◆ Set task: Turn the entries from the line with "6, 834, 13)" up to and including the line with "146, 40, 152)" into a numbered list, leaving out any blank lines.

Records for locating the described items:
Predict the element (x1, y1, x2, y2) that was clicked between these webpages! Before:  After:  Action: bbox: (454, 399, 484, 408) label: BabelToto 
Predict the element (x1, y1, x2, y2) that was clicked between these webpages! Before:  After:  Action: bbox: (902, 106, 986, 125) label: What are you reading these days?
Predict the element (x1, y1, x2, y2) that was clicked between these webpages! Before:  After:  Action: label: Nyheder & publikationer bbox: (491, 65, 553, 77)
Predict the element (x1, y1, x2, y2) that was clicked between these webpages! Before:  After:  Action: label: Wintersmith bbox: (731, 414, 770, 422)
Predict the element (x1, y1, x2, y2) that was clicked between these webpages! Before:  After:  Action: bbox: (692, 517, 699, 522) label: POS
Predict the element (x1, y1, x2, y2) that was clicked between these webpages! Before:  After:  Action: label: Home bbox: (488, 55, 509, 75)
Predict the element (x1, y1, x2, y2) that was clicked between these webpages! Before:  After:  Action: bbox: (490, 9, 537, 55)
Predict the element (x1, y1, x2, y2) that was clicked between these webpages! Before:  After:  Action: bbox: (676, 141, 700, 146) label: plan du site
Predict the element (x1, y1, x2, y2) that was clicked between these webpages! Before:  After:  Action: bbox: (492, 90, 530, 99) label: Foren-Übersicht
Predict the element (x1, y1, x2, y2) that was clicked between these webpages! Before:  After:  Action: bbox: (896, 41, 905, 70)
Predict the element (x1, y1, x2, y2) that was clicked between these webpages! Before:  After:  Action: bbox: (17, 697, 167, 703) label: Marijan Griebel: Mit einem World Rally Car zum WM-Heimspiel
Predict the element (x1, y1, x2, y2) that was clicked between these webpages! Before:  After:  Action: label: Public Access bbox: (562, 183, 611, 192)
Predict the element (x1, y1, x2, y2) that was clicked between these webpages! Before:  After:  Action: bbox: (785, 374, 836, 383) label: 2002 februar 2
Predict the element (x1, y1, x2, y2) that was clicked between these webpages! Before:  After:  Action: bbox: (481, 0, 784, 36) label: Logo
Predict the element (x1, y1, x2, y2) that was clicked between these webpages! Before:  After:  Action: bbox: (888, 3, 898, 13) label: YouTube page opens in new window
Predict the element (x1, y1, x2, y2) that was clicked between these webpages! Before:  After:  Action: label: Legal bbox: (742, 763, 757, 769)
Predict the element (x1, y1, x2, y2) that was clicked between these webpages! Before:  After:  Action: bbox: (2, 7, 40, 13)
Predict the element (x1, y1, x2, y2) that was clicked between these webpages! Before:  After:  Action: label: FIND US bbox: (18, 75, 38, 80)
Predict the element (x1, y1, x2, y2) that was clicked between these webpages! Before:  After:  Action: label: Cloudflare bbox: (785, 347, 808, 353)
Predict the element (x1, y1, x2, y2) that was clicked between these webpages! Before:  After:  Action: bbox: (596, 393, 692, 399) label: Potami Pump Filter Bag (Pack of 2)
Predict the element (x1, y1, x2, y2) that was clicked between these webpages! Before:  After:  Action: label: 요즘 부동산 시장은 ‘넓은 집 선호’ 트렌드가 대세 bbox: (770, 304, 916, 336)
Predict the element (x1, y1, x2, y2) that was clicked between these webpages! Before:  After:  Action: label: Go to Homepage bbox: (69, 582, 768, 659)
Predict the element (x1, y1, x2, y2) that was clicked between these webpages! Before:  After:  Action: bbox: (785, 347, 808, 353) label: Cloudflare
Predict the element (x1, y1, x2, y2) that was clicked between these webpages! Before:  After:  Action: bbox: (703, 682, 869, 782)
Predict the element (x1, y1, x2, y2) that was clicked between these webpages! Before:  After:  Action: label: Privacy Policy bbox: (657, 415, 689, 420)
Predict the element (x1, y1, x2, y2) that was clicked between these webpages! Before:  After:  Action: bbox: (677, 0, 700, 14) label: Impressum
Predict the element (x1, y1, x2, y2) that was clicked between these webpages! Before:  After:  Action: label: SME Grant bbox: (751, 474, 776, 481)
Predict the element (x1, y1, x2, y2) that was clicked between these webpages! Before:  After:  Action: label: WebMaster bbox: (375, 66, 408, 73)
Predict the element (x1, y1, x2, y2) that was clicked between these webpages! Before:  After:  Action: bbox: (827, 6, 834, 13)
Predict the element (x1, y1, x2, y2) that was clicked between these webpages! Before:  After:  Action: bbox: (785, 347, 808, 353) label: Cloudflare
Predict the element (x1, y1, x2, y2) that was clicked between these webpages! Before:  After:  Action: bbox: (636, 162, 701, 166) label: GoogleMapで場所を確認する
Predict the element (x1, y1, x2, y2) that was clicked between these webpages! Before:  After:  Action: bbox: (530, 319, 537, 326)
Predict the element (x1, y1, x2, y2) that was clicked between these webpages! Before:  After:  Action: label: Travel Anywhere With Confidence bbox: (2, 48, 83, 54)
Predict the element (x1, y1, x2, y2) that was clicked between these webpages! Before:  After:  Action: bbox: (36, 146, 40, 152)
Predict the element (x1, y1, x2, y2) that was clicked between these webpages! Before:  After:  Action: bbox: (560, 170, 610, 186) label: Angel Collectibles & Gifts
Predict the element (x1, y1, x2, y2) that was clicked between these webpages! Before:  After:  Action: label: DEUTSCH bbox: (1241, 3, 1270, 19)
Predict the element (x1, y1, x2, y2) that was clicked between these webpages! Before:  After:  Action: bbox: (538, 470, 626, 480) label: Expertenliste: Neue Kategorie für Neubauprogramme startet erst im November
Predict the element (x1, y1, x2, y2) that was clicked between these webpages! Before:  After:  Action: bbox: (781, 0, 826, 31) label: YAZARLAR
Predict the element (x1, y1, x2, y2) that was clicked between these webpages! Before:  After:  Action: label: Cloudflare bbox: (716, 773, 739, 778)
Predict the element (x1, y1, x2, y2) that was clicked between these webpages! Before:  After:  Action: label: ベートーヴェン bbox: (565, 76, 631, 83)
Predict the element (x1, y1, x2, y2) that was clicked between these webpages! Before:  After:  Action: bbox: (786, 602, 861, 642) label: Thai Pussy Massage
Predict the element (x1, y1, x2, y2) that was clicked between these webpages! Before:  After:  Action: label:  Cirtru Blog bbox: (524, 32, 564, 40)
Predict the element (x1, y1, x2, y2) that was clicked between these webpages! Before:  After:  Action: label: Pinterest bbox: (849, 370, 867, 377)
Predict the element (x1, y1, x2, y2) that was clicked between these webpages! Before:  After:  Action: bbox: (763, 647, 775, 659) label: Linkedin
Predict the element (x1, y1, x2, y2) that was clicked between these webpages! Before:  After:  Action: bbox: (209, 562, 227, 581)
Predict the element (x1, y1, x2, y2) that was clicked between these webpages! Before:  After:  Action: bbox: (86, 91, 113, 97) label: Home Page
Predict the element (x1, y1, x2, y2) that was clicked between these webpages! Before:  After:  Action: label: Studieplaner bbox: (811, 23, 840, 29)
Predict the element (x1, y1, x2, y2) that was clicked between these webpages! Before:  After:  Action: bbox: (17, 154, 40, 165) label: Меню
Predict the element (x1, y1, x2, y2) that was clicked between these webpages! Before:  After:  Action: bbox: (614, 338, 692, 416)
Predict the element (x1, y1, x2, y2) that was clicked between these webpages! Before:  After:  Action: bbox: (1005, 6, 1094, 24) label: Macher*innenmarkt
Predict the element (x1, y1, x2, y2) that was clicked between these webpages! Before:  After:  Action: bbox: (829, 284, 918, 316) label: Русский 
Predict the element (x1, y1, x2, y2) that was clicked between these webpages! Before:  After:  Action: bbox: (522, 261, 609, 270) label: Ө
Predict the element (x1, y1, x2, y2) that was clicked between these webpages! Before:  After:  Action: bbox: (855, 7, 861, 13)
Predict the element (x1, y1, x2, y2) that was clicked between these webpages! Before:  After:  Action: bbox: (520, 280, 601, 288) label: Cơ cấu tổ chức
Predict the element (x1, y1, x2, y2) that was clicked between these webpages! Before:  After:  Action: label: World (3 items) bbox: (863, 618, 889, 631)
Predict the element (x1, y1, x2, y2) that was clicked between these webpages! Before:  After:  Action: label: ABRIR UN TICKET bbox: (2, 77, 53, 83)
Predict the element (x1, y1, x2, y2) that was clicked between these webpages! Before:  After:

◆ Full answer:
1. Predict the element (x1, y1, x2, y2) that was clicked between these webpages! Before:  After:  Action: bbox: (827, 6, 834, 13)
2. Predict the element (x1, y1, x2, y2) that was clicked between these webpages! Before:  After:  Action: bbox: (785, 347, 808, 353) label: Cloudflare
3. Predict the element (x1, y1, x2, y2) that was clicked between these webpages! Before:  After:  Action: bbox: (636, 162, 701, 166) label: GoogleMapで場所を確認する
4. Predict the element (x1, y1, x2, y2) that was clicked between these webpages! Before:  After:  Action: bbox: (530, 319, 537, 326)
5. Predict the element (x1, y1, x2, y2) that was clicked between these webpages! Before:  After:  Action: label: Travel Anywhere With Confidence bbox: (2, 48, 83, 54)
6. Predict the element (x1, y1, x2, y2) that was clicked between these webpages! Before:  After:  Action: bbox: (36, 146, 40, 152)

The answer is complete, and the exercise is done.